WORK TO COMPLETE.
Express the lines below as a JSON list of strings, one string per line, omitting blank lines. Start at the line containing "Task: Tick the 唱跳 checkbox" and stop after the line containing "tap(1327, 154)".

(Item coordinate data)

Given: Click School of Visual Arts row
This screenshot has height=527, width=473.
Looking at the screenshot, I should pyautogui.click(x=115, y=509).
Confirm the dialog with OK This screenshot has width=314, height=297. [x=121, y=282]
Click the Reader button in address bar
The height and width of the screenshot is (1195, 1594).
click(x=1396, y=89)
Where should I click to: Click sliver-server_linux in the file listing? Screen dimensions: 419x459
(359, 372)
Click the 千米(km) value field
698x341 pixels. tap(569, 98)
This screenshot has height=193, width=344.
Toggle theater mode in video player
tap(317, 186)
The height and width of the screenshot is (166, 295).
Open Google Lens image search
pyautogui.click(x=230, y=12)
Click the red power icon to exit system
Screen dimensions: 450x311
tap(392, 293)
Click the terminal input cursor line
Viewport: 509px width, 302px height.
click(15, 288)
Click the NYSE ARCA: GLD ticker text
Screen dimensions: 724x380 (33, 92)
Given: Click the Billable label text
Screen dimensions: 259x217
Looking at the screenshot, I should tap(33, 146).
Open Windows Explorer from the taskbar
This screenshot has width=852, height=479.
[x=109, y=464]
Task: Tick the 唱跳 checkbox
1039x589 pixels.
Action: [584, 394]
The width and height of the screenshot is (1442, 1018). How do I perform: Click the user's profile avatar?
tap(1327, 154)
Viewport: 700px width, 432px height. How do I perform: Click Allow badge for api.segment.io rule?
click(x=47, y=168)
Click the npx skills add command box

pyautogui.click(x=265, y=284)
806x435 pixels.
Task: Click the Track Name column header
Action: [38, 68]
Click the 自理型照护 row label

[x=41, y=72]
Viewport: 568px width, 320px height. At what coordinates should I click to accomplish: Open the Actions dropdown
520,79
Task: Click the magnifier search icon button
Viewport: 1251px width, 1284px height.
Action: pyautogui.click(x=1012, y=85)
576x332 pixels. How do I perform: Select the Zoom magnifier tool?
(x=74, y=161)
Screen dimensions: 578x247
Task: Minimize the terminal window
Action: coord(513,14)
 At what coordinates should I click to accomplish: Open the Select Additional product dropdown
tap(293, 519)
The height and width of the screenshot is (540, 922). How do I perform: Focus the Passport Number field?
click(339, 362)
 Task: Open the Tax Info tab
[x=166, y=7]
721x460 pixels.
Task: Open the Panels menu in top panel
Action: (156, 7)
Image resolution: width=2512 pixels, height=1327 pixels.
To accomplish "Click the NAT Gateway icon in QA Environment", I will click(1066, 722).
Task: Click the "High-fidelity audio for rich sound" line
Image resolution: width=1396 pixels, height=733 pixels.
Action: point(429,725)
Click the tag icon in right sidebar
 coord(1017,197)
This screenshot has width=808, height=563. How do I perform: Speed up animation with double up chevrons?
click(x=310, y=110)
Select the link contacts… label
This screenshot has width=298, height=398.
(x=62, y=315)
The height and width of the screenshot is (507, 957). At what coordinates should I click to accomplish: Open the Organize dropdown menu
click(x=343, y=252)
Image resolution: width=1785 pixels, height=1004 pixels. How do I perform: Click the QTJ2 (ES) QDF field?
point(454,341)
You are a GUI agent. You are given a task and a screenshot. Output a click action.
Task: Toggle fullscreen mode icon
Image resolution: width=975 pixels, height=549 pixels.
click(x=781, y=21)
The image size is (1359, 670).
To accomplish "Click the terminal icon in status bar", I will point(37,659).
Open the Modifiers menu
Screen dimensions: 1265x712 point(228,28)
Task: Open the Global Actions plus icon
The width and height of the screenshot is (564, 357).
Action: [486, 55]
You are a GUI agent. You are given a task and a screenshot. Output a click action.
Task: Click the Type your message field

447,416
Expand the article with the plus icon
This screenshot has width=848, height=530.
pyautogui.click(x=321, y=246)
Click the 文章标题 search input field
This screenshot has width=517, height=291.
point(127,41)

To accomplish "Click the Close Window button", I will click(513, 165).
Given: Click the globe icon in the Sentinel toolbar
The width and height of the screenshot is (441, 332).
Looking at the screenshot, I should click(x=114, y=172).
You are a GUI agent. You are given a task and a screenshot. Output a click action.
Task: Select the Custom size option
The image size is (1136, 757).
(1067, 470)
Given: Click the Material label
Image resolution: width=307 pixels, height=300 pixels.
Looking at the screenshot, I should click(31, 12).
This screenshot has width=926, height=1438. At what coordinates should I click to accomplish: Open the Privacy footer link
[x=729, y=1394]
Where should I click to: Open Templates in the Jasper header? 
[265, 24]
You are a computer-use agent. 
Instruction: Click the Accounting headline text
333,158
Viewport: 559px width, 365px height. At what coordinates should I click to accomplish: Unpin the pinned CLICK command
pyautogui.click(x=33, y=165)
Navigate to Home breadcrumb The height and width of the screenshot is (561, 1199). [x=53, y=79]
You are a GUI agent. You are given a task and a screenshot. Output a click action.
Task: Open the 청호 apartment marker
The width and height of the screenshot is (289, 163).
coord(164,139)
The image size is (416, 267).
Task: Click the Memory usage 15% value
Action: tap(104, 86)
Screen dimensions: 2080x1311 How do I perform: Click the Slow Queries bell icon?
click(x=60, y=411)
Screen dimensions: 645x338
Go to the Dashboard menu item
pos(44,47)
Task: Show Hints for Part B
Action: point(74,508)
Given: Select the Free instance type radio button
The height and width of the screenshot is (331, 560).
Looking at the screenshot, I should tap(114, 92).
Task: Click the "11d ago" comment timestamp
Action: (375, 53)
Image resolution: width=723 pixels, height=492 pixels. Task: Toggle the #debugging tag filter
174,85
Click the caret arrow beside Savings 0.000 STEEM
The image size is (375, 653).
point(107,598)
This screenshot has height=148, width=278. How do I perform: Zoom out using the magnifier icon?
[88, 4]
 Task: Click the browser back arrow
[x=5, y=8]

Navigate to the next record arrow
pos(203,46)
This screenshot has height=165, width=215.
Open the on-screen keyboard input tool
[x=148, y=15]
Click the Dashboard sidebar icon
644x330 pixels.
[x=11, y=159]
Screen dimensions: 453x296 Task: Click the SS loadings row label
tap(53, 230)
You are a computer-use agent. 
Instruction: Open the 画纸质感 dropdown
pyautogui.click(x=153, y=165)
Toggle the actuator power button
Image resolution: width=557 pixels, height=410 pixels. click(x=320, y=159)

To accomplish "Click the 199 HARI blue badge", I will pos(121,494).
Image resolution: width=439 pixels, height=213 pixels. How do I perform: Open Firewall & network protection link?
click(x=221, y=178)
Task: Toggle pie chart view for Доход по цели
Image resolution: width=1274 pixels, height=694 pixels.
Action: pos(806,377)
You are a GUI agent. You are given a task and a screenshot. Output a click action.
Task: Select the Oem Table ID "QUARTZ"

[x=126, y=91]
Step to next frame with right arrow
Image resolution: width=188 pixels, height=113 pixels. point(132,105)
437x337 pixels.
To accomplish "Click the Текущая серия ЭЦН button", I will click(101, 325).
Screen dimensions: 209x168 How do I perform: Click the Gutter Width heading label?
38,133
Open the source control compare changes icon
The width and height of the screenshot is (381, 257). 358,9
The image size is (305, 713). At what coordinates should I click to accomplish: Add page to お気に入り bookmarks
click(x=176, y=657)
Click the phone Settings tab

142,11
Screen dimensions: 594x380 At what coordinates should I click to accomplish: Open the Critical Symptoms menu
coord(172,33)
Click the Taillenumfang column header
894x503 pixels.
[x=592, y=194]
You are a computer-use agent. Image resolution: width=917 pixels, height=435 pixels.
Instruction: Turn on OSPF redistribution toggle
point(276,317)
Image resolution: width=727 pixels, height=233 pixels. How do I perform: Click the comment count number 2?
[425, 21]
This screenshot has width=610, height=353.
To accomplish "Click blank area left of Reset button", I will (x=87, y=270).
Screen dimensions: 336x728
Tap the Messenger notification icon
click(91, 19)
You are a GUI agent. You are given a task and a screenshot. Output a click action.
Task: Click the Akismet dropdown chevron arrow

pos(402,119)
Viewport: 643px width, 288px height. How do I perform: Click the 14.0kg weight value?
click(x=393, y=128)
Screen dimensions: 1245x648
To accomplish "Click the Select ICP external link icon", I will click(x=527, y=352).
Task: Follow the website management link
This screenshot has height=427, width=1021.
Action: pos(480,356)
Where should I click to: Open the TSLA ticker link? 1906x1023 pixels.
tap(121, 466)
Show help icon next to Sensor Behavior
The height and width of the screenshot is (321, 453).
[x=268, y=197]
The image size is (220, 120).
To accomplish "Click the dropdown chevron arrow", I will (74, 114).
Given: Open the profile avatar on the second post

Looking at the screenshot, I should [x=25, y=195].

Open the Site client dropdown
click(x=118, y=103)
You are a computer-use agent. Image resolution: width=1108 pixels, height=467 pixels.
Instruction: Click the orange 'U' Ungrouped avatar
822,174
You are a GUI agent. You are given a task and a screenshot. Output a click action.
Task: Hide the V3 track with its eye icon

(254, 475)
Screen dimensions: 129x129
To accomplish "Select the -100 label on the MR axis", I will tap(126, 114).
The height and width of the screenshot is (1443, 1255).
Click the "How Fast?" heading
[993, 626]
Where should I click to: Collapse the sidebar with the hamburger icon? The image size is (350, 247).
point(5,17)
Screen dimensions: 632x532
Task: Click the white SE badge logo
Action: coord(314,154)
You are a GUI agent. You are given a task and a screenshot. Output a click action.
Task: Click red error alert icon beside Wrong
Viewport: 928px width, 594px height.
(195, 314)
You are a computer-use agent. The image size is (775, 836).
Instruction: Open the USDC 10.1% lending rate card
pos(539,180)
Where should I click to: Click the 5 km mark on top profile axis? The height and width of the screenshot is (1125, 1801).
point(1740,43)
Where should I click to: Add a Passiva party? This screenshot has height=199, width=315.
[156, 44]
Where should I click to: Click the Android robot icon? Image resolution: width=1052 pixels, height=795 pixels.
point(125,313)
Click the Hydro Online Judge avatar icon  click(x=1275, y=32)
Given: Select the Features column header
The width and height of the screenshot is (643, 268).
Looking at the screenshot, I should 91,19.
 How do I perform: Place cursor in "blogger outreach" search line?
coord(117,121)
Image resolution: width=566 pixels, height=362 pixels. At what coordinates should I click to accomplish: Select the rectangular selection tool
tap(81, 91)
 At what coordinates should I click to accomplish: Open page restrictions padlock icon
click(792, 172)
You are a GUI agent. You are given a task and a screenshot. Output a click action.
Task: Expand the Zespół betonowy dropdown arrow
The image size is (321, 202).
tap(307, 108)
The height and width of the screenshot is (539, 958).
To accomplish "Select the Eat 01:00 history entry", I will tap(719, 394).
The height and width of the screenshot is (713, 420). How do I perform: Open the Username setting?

COMPLETE ANSWER.
[
  "Task: Tick the 唱跳 checkbox",
  "1039x589 pixels.",
  "Action: [584, 394]",
  "The width and height of the screenshot is (1442, 1018). How do I perform: Click the user's profile avatar?",
  "tap(1327, 154)"
]